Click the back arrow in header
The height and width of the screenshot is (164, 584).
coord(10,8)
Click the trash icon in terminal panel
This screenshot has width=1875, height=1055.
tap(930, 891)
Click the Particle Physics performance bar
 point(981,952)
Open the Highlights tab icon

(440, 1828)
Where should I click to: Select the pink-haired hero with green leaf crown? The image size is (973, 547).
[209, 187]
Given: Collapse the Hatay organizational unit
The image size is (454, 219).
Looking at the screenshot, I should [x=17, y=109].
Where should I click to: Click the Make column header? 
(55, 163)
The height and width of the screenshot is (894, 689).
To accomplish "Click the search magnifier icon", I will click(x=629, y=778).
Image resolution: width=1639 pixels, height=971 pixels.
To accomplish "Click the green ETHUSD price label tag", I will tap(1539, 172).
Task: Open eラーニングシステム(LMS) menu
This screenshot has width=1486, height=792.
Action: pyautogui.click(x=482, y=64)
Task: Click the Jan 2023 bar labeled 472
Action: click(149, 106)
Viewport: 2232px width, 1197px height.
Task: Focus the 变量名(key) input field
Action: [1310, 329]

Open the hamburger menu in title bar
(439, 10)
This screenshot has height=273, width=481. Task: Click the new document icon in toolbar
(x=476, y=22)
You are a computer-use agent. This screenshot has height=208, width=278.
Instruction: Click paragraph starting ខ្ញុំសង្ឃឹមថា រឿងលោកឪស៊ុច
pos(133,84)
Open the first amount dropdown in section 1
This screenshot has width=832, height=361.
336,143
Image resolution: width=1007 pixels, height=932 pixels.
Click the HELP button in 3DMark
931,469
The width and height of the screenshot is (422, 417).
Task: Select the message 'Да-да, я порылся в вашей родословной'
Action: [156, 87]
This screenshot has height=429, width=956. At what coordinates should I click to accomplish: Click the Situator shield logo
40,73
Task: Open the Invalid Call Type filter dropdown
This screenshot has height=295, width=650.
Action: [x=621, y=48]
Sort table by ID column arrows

*Task requirements*
All of the records above should be given again exactly as written.

*Exercise output*
Click the back arrow in header
The height and width of the screenshot is (164, 584).
coord(10,8)
Click the trash icon in terminal panel
This screenshot has width=1875, height=1055.
tap(930, 891)
Click the Particle Physics performance bar
 point(981,952)
Open the Highlights tab icon

(440, 1828)
Where should I click to: Select the pink-haired hero with green leaf crown? The image size is (973, 547).
[209, 187]
Given: Collapse the Hatay organizational unit
The image size is (454, 219).
Looking at the screenshot, I should [x=17, y=109].
Where should I click to: Click the Make column header? 
(55, 163)
The height and width of the screenshot is (894, 689).
To accomplish "Click the search magnifier icon", I will click(x=629, y=778).
Image resolution: width=1639 pixels, height=971 pixels.
To accomplish "Click the green ETHUSD price label tag", I will tap(1539, 172).
Task: Open eラーニングシステム(LMS) menu
This screenshot has width=1486, height=792.
Action: pyautogui.click(x=482, y=64)
Task: Click the Jan 2023 bar labeled 472
Action: click(149, 106)
Viewport: 2232px width, 1197px height.
Task: Focus the 变量名(key) input field
Action: [1310, 329]

Open the hamburger menu in title bar
(439, 10)
This screenshot has height=273, width=481. Task: Click the new document icon in toolbar
(x=476, y=22)
You are a computer-use agent. This screenshot has height=208, width=278.
Instruction: Click paragraph starting ខ្ញុំសង្ឃឹមថា រឿងលោកឪស៊ុច
pos(133,84)
Open the first amount dropdown in section 1
This screenshot has width=832, height=361.
336,143
Image resolution: width=1007 pixels, height=932 pixels.
Click the HELP button in 3DMark
931,469
The width and height of the screenshot is (422, 417).
Task: Select the message 'Да-да, я порылся в вашей родословной'
Action: [156, 87]
This screenshot has height=429, width=956. At what coordinates should I click to accomplish: Click the Situator shield logo
40,73
Task: Open the Invalid Call Type filter dropdown
This screenshot has height=295, width=650.
Action: [x=621, y=48]
Sort table by ID column arrows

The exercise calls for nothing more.